What are the current travel restrictions to Canada?
On March 20th, 2020, the Canadian and the United States (“US”) governments agreed to temporarily restrict all non-essential travel across the Canada-US border. Currently (as of April 2nd, 2020), a person who is not a Canadian citizen or a permanent resident cannot enter Canada for leisure or a discretionary purpose. This includes tourism, recreation or entertainment purposes such as fishing, hunting, boarding a cruise, etc. This measure will remain in place until at least April 21st, 2020, at which point it will be reviewed by both governments.
Please note that close family members, such as parents, children and spouses of Canadian citizens or permanent residents are exempt from this measure, including common-law partners.
All travelers who enter Canada must self-isolate for 14 days upon entry into Canada, however, exceptions will be made for workers who are “essential” to the movement of goods and people.
Can I still travel to Canada for work purposes?
The Canadian government stated that all “essential” and “business” travel to Canada from the US will continue as usual. However, at the present time, no specification was provided as to what exactly is considered to be an essential or business travel. The only specification offered by both governments was that any travel pertaining to the transportation of food, fuel, and medicine will not be impeded by the new restrictions in place.
It further appears that the determination of what is an “essential” or “business” travel purpose will be subject to the discretion of Canadian immigration officers and border patrol agents.
For example, diplomats, American travelers arriving into Canada while in transit to a third country, and travelers with family-care, educational or compassionate reasons will continue to be allowed to cross the border into Canada. Supply chains, including trucking, will also not be impacted by these new measures.
The following are some examples of who may still be allowed to travel to Canada during the coronavirus (COVID-19) pandemic:
- Flight Attendants;
- All air crew;
- Truck drivers;
- Merchant Mariners;
- Immediate family members of Canadian citizens;
- Individuals who hold a valid study permit to Canada;
- Individuals who hold a valid work permit to Canada;
- Doctors and medical professionals;
- Other essential business travel as previously described.
Are applications for Criminal Rehabilitation and Temporary Resident Permit still being processed?
Yes. The Canadian consulates in both New York City and in Los Angeles remain open and continue to process applications for Criminal Rehabilitation (“CR”) and for Temporary Resident Permits (“TRP”). Canadian border officers are also still accepting TRP applications at the border for immediate travel needs.

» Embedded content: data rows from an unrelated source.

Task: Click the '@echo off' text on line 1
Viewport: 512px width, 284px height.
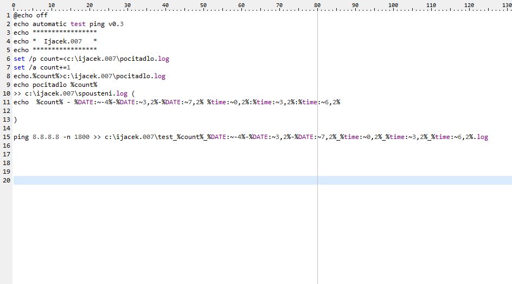Action: (30, 15)
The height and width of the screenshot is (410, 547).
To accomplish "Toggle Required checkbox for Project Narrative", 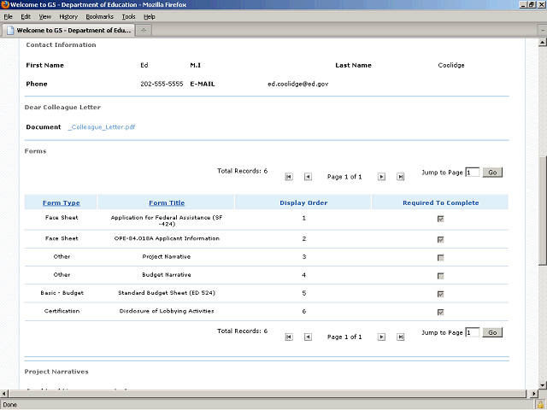I will point(440,257).
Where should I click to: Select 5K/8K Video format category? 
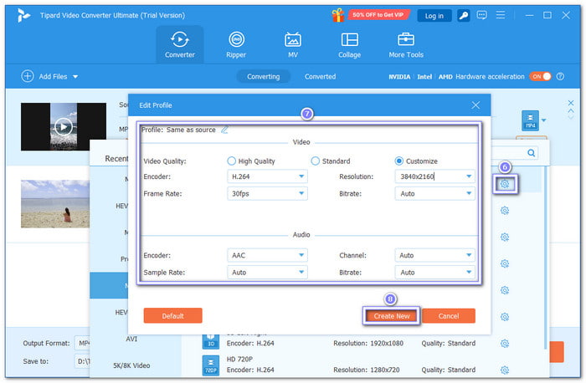(134, 365)
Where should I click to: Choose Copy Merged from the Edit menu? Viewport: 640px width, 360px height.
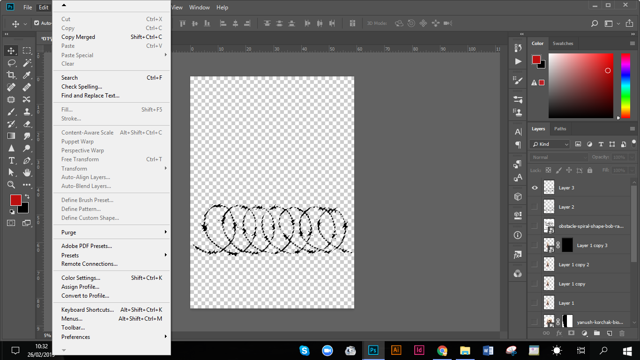pyautogui.click(x=78, y=37)
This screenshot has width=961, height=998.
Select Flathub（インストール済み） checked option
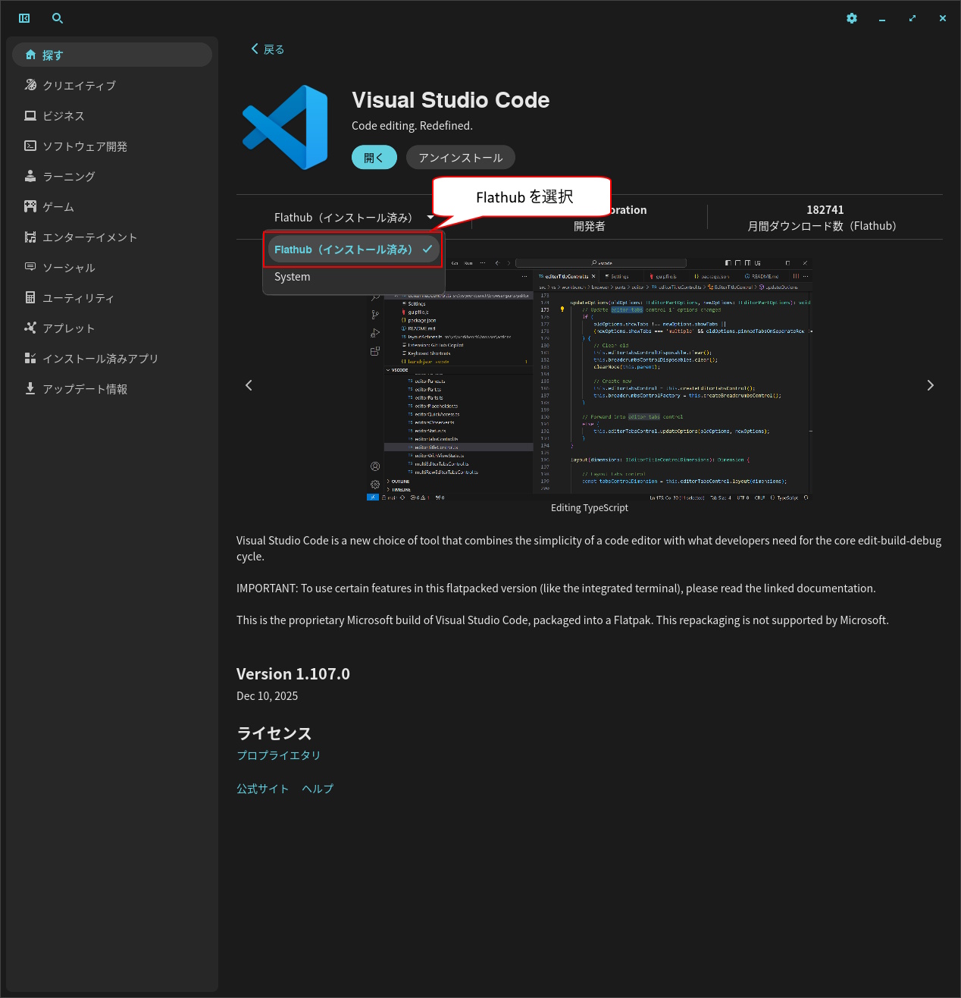coord(352,250)
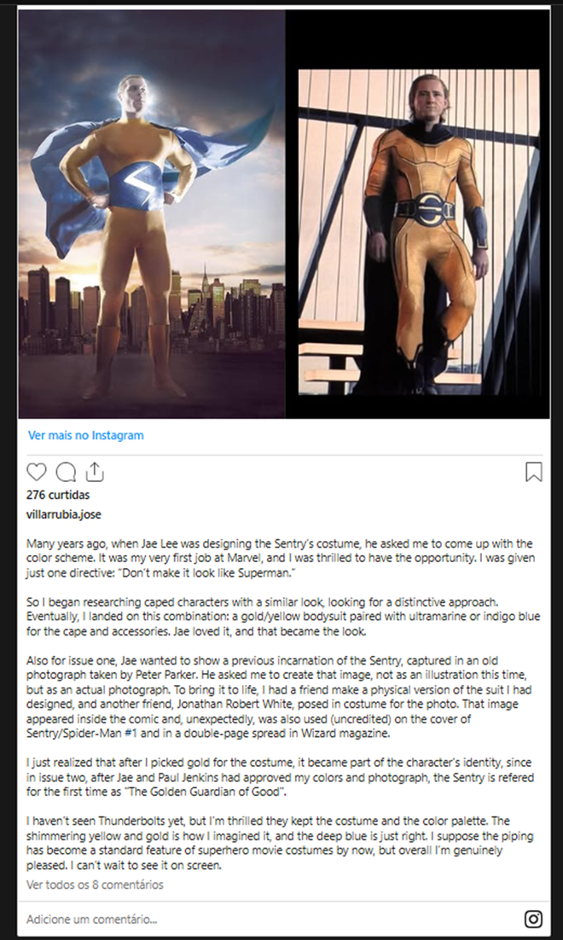
Task: Share the post using the upload arrow icon
Action: point(95,473)
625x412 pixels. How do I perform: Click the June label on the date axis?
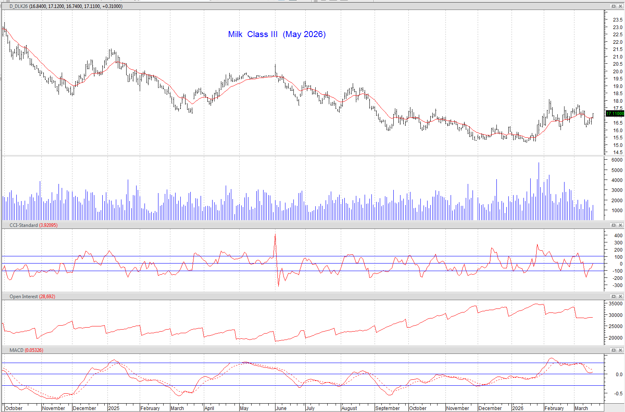281,408
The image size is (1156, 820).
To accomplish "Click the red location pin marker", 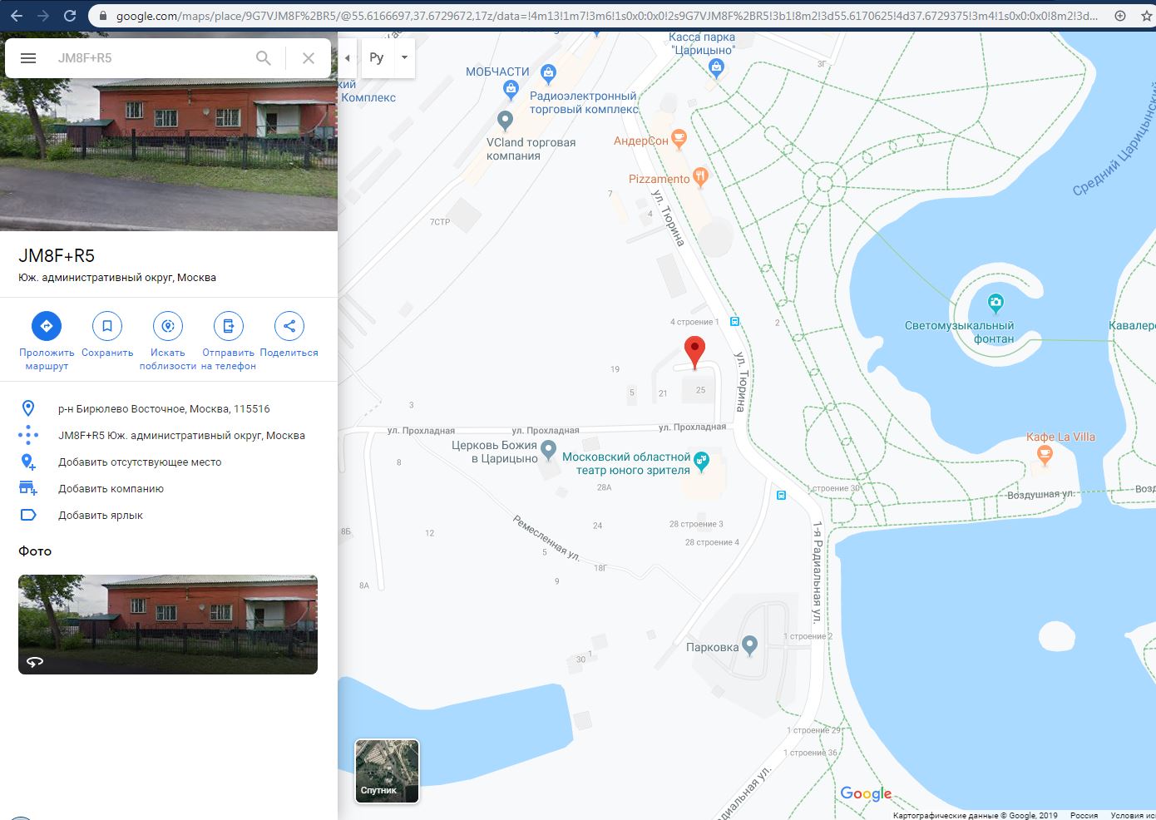I will (x=694, y=351).
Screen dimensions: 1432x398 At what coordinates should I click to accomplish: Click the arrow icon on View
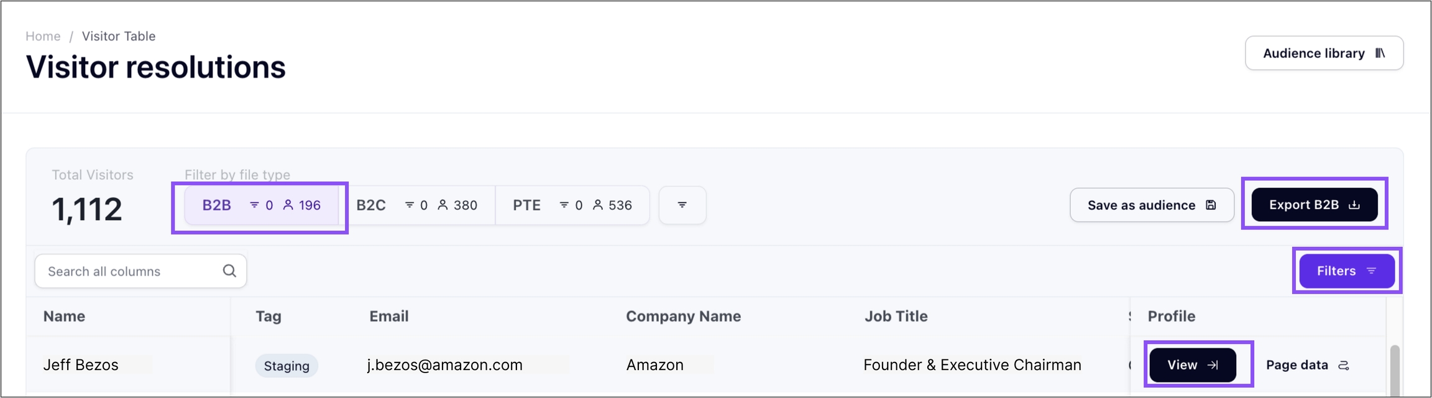coord(1213,365)
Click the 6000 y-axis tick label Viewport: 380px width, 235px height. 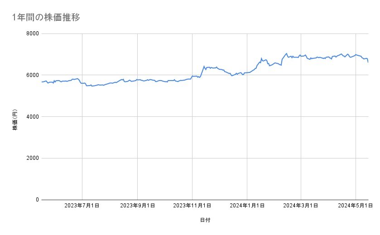(31, 75)
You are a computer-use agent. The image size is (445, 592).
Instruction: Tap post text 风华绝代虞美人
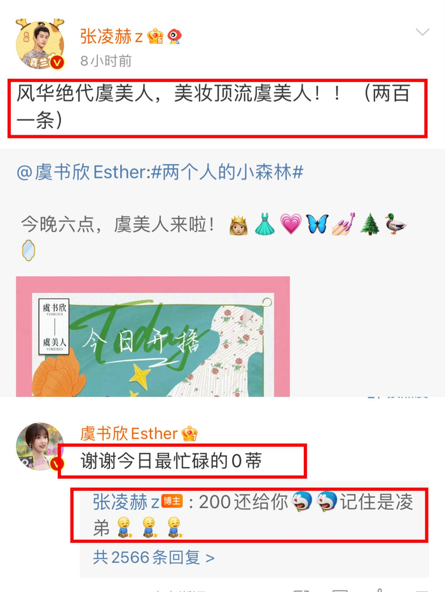(85, 93)
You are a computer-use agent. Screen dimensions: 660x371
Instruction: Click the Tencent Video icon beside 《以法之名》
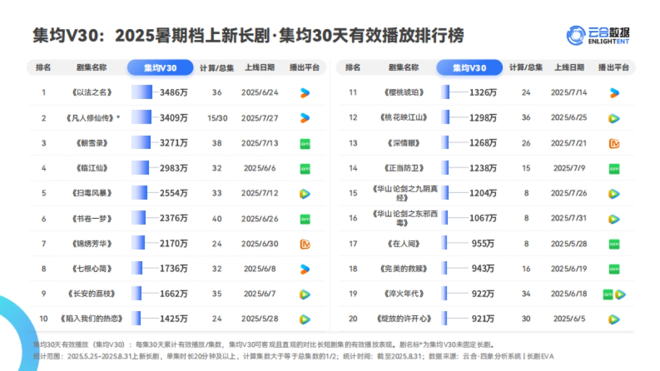(305, 92)

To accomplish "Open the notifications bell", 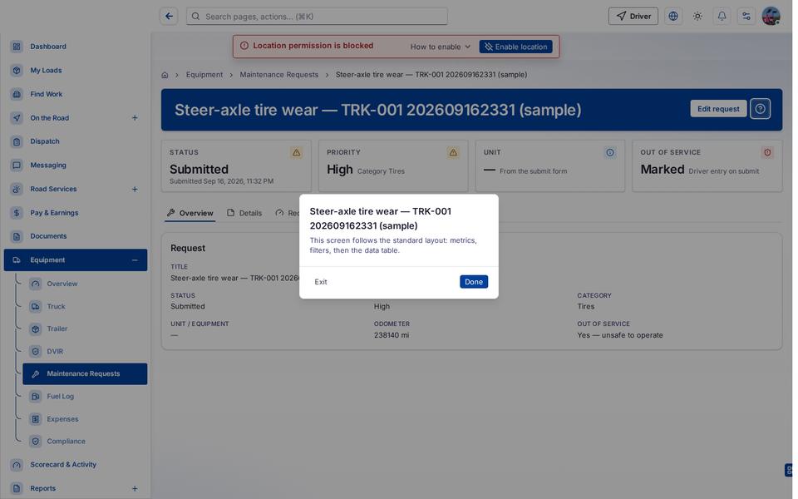I will [722, 17].
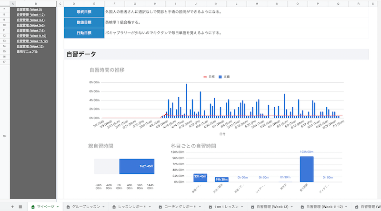Click the lock icon on 1 on 1 レッスン tab
Image resolution: width=381 pixels, height=211 pixels.
(210, 207)
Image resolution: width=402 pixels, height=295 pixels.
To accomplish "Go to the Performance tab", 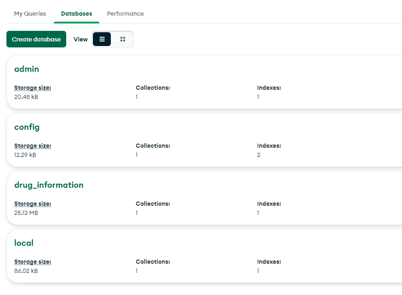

Please be advised that if you plan to travel to Canada in the next few months, it is best to plan ahead and not wait until the Canadian and US border reopens to all travel, including leisure and tourism travel, before submitting your application for a TRP or Criminal Rehabilitation as the average processing time for a TRP application is currently evaluated at 4 months, while a CR can take anywhere between 6-12 months to be approved. It is also unknown how the pandemic may impact the current processing time of CR and TRP applications.
As such, if you have a trip to Canada planned for late summer or beyond, we encourage you to begin the application process as soon as possible in order to ensure the approval of your CR or TRP in time for your travel date.